All four Irish provinces have made it along with Glasgow. The last automatic place will go to Treviso provided the Italians overcome Zebre in Parma. If they fail and Edinburgh end up being sold off down the Clyde by the Warriors, then any old Scarlets’ win over the hapless Dragons will put them through.
Should any one of those three events not come to pass, Scarlets will be relieved to take their chance in a play-off for the last European place available to the PRO14, reserved for the fourth-placed team in each conference. There is no guarantee they will get it.
At least one Welsh team will get that far – Blues or Ospreys whose collision on the big stage at the weekend gives Judgement Day a competitive edge, of sorts.
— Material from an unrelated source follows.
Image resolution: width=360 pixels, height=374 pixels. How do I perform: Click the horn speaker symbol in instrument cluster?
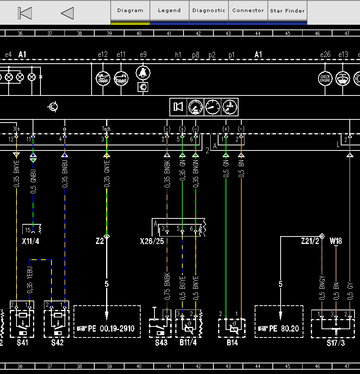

A play-off between teams who have lost very nearly as many matches as they have won hardly does much for the credibility of the ‘Champions Cup’.
Champions of what? The Welsh regions’ aggregate record against Connacht, Leinster, Munster and Ulster in Ireland this season has been nothing if not consistent: Played 12, Lost 12, facts which make the nature of the one-sided Grand Slam finale against Ireland all the more surprising.
The most damaging of those defeats, as suffered by the Blues in Cork and Galway, cost the capital region their place in the PRO14 play-offs and automatic access to the European Cup. When the chips were down, they came up short.
Blues fans will point to the injustice of a disallowed try in Galway last week which may, or may not, have given them a draw. They ought to be pointing instead at their team’s losing retreat from successive trips to Italy during the second and third weeks of the season.There is no disgrace in losing to Treviso, as the Blues did 25-27 but the same can hardly be said of losing to Zebre, as the Blues did by the same two-point margin, 24-26 without the tiny consolation of a try-bonus. In the final analysis, those dropped points turned out to be very expensive.
Ospreys lost four games on the trot at a time when Wales had stripped them of their best players but then the opposition – Glasgow, Ulster, Munster, Connacht – had all been stripped of theirs. There were some mitigating circumstances, not least the fear that they were about to lose their every existence, never mind the relative trivia of a few matches.
To their credit, once the alarm bells had stopped ringing over their disappearance into a so-called merger with their bête noires from Llanelli and their future had been secured, the Ospreys promptly pulled themselves out of their plunge to oblivion on the field.
One more win will secure them a play-off, due reward for Rob Davies’ emergence as living proof of the old adage about cometh the hour, cometh the man, not that the Blues will appreciate the sentiment. Gareth Anscombe’s impending exit from the Arms Park to join the birds of prey in Swansea has caused them enough heartache without the double whammy of their season being derailed by the neighbours.
How ironic if Anscombe should eliminate his future employers by securing the Blues a play-off for Europe, probably against the Scarlets. One club scrambling into the Champions Cup through the back door would still make this the most miserable of all seasons for the regions since their contentious creation 16 years ago.
Such a scenario would condemn the majority of those responsible for the Grand Slam triumph to the comparative wilderness of second-rate European rugby next season in the Challenge Cup and the consequent reduction in commercial revenue.